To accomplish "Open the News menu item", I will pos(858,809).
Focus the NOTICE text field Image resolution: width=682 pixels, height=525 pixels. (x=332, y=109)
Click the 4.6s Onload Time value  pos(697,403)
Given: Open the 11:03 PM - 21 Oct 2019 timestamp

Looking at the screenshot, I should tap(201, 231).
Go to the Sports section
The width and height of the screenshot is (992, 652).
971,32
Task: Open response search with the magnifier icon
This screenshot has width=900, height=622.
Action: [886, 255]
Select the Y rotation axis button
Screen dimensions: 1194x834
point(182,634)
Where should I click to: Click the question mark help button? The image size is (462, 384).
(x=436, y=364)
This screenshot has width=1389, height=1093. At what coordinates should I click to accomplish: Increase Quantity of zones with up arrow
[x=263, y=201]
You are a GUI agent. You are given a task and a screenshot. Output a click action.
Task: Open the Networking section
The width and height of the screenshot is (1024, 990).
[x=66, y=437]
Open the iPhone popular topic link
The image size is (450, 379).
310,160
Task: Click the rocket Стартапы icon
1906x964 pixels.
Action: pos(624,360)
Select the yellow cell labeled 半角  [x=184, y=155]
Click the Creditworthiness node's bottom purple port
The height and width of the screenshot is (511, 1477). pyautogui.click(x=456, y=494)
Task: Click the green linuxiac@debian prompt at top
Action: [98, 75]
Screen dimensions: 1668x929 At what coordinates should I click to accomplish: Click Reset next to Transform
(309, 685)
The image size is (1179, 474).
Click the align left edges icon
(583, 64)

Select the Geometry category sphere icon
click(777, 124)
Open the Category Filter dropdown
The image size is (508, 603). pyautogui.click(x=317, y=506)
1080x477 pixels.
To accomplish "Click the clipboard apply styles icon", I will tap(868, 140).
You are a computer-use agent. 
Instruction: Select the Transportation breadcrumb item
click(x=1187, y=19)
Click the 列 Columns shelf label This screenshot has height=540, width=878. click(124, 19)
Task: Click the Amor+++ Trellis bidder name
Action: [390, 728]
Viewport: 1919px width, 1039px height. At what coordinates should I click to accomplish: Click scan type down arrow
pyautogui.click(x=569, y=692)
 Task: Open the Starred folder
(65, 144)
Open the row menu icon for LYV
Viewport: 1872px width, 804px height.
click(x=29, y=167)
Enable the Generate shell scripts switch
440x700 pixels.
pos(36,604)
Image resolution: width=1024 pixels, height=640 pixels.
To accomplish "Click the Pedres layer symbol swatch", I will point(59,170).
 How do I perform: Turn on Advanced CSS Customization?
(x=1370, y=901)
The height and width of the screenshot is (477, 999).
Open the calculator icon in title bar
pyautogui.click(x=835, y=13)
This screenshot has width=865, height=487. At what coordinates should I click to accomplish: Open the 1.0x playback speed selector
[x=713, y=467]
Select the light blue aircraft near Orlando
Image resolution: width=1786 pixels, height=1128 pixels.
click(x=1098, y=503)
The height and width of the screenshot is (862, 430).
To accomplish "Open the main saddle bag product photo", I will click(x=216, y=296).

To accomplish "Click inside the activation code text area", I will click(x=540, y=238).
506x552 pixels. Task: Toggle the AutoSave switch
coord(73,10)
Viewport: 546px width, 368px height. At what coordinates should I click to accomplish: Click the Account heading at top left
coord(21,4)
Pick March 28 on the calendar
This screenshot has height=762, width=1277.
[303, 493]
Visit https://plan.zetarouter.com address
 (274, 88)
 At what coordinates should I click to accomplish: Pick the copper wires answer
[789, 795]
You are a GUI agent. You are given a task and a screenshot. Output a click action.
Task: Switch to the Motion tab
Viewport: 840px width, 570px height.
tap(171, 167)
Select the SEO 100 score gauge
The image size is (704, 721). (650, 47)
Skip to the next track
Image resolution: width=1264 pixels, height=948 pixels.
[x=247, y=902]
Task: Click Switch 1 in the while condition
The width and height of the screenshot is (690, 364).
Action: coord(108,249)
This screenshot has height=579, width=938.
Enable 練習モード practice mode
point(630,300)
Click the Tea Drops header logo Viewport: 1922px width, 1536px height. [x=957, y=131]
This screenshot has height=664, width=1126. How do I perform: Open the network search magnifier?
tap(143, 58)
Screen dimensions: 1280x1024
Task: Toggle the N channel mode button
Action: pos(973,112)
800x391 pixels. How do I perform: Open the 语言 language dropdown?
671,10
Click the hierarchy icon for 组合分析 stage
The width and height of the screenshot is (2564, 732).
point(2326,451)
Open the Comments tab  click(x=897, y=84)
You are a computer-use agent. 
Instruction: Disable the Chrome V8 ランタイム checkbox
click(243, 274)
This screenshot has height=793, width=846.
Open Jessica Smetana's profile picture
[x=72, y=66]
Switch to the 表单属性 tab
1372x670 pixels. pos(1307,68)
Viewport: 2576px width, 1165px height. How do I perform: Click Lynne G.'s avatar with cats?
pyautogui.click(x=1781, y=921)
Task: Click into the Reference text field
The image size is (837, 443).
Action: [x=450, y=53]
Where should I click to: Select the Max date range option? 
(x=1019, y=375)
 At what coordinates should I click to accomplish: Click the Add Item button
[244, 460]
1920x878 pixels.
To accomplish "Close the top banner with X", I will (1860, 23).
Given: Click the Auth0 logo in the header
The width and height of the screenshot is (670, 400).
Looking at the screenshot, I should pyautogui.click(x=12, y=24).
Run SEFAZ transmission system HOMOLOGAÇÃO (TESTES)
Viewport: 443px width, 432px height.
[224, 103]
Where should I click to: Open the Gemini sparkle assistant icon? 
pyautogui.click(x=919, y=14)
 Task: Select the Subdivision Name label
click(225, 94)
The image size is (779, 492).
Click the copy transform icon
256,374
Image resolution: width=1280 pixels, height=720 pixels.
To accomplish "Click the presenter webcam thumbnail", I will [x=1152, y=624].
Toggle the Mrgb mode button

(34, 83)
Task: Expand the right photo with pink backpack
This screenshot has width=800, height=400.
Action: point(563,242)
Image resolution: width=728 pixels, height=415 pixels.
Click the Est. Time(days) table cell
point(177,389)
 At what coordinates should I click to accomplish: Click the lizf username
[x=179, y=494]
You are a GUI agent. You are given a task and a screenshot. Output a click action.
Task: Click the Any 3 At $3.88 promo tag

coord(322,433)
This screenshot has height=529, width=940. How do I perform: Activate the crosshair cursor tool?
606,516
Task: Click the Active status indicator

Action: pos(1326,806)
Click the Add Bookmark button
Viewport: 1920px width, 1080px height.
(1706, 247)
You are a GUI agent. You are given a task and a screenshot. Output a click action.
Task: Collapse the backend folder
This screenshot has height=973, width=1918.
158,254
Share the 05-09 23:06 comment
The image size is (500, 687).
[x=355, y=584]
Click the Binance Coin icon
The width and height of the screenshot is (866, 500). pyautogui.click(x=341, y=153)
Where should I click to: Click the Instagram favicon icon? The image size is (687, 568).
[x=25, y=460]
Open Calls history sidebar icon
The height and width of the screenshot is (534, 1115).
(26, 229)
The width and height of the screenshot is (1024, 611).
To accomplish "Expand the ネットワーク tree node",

[Task objective]: The records above should be given again in full, exactly as written.

[Result of this exercise]:
To accomplish "Open the News menu item", I will pos(858,809).
Focus the NOTICE text field Image resolution: width=682 pixels, height=525 pixels. (x=332, y=109)
Click the 4.6s Onload Time value  pos(697,403)
Given: Open the 11:03 PM - 21 Oct 2019 timestamp

Looking at the screenshot, I should tap(201, 231).
Go to the Sports section
The width and height of the screenshot is (992, 652).
971,32
Task: Open response search with the magnifier icon
This screenshot has width=900, height=622.
Action: [886, 255]
Select the Y rotation axis button
Screen dimensions: 1194x834
point(182,634)
Where should I click to: Click the question mark help button? The image size is (462, 384).
(x=436, y=364)
This screenshot has width=1389, height=1093. At what coordinates should I click to accomplish: Increase Quantity of zones with up arrow
[x=263, y=201]
You are a GUI agent. You are given a task and a screenshot. Output a click action.
Task: Open the Networking section
The width and height of the screenshot is (1024, 990).
[x=66, y=437]
Open the iPhone popular topic link
The image size is (450, 379).
310,160
Task: Click the rocket Стартапы icon
1906x964 pixels.
Action: pos(624,360)
Select the yellow cell labeled 半角  [x=184, y=155]
Click the Creditworthiness node's bottom purple port
The height and width of the screenshot is (511, 1477). pyautogui.click(x=456, y=494)
Task: Click the green linuxiac@debian prompt at top
Action: [98, 75]
Screen dimensions: 1668x929 At what coordinates should I click to accomplish: Click Reset next to Transform
(309, 685)
The image size is (1179, 474).
Click the align left edges icon
(583, 64)

Select the Geometry category sphere icon
click(777, 124)
Open the Category Filter dropdown
The image size is (508, 603). pyautogui.click(x=317, y=506)
1080x477 pixels.
To accomplish "Click the clipboard apply styles icon", I will tap(868, 140).
You are a computer-use agent. 
Instruction: Select the Transportation breadcrumb item
click(x=1187, y=19)
Click the 列 Columns shelf label This screenshot has height=540, width=878. click(124, 19)
Task: Click the Amor+++ Trellis bidder name
Action: [390, 728]
Viewport: 1919px width, 1039px height. At what coordinates should I click to accomplish: Click scan type down arrow
pyautogui.click(x=569, y=692)
 Task: Open the Starred folder
(65, 144)
Open the row menu icon for LYV
Viewport: 1872px width, 804px height.
click(x=29, y=167)
Enable the Generate shell scripts switch
440x700 pixels.
pos(36,604)
Image resolution: width=1024 pixels, height=640 pixels.
To accomplish "Click the Pedres layer symbol swatch", I will point(59,170).
 How do I perform: Turn on Advanced CSS Customization?
(x=1370, y=901)
The height and width of the screenshot is (477, 999).
Open the calculator icon in title bar
pyautogui.click(x=835, y=13)
This screenshot has width=865, height=487. At what coordinates should I click to accomplish: Open the 1.0x playback speed selector
[x=713, y=467]
Select the light blue aircraft near Orlando
Image resolution: width=1786 pixels, height=1128 pixels.
click(x=1098, y=503)
The height and width of the screenshot is (862, 430).
To accomplish "Open the main saddle bag product photo", I will click(x=216, y=296).

To accomplish "Click inside the activation code text area", I will click(x=540, y=238).
506x552 pixels. Task: Toggle the AutoSave switch
coord(73,10)
Viewport: 546px width, 368px height. At what coordinates should I click to accomplish: Click the Account heading at top left
coord(21,4)
Pick March 28 on the calendar
This screenshot has height=762, width=1277.
[303, 493]
Visit https://plan.zetarouter.com address
 (274, 88)
 At what coordinates should I click to accomplish: Pick the copper wires answer
[789, 795]
You are a GUI agent. You are given a task and a screenshot. Output a click action.
Task: Switch to the Motion tab
Viewport: 840px width, 570px height.
tap(171, 167)
Select the SEO 100 score gauge
The image size is (704, 721). (650, 47)
Skip to the next track
Image resolution: width=1264 pixels, height=948 pixels.
[x=247, y=902]
Task: Click Switch 1 in the while condition
The width and height of the screenshot is (690, 364).
Action: coord(108,249)
This screenshot has height=579, width=938.
Enable 練習モード practice mode
point(630,300)
Click the Tea Drops header logo Viewport: 1922px width, 1536px height. [x=957, y=131]
This screenshot has height=664, width=1126. How do I perform: Open the network search magnifier?
tap(143, 58)
Screen dimensions: 1280x1024
Task: Toggle the N channel mode button
Action: pos(973,112)
800x391 pixels. How do I perform: Open the 语言 language dropdown?
671,10
Click the hierarchy icon for 组合分析 stage
The width and height of the screenshot is (2564, 732).
point(2326,451)
Open the Comments tab  click(x=897, y=84)
You are a computer-use agent. 
Instruction: Disable the Chrome V8 ランタイム checkbox
click(243, 274)
This screenshot has height=793, width=846.
Open Jessica Smetana's profile picture
[x=72, y=66]
Switch to the 表单属性 tab
1372x670 pixels. pos(1307,68)
Viewport: 2576px width, 1165px height. How do I perform: Click Lynne G.'s avatar with cats?
pyautogui.click(x=1781, y=921)
Task: Click into the Reference text field
The image size is (837, 443).
Action: [x=450, y=53]
Where should I click to: Select the Max date range option? 
(x=1019, y=375)
 At what coordinates should I click to accomplish: Click the Add Item button
[244, 460]
1920x878 pixels.
To accomplish "Close the top banner with X", I will (1860, 23).
Given: Click the Auth0 logo in the header
The width and height of the screenshot is (670, 400).
Looking at the screenshot, I should pyautogui.click(x=12, y=24).
Run SEFAZ transmission system HOMOLOGAÇÃO (TESTES)
Viewport: 443px width, 432px height.
[224, 103]
Where should I click to: Open the Gemini sparkle assistant icon? 
pyautogui.click(x=919, y=14)
 Task: Select the Subdivision Name label
click(225, 94)
The image size is (779, 492).
Click the copy transform icon
256,374
Image resolution: width=1280 pixels, height=720 pixels.
To accomplish "Click the presenter webcam thumbnail", I will [x=1152, y=624].
Toggle the Mrgb mode button

(34, 83)
Task: Expand the right photo with pink backpack
This screenshot has width=800, height=400.
Action: point(563,242)
Image resolution: width=728 pixels, height=415 pixels.
Click the Est. Time(days) table cell
point(177,389)
 At what coordinates should I click to accomplish: Click the lizf username
[x=179, y=494]
You are a GUI agent. You are given a task and a screenshot. Output a click action.
Task: Click the Any 3 At $3.88 promo tag

coord(322,433)
This screenshot has height=529, width=940. How do I perform: Activate the crosshair cursor tool?
606,516
Task: Click the Active status indicator

Action: pos(1326,806)
Click the Add Bookmark button
Viewport: 1920px width, 1080px height.
(1706, 247)
You are a GUI agent. You are given a task and a screenshot. Output a click action.
Task: Collapse the backend folder
This screenshot has height=973, width=1918.
158,254
Share the 05-09 23:06 comment
The image size is (500, 687).
[x=355, y=584]
Click the Binance Coin icon
The width and height of the screenshot is (866, 500). pyautogui.click(x=341, y=153)
Where should I click to: Click the Instagram favicon icon? The image size is (687, 568).
[x=25, y=460]
Open Calls history sidebar icon
The height and width of the screenshot is (534, 1115).
(26, 229)
The width and height of the screenshot is (1024, 611).
To accomplish "Expand the ネットワーク tree node",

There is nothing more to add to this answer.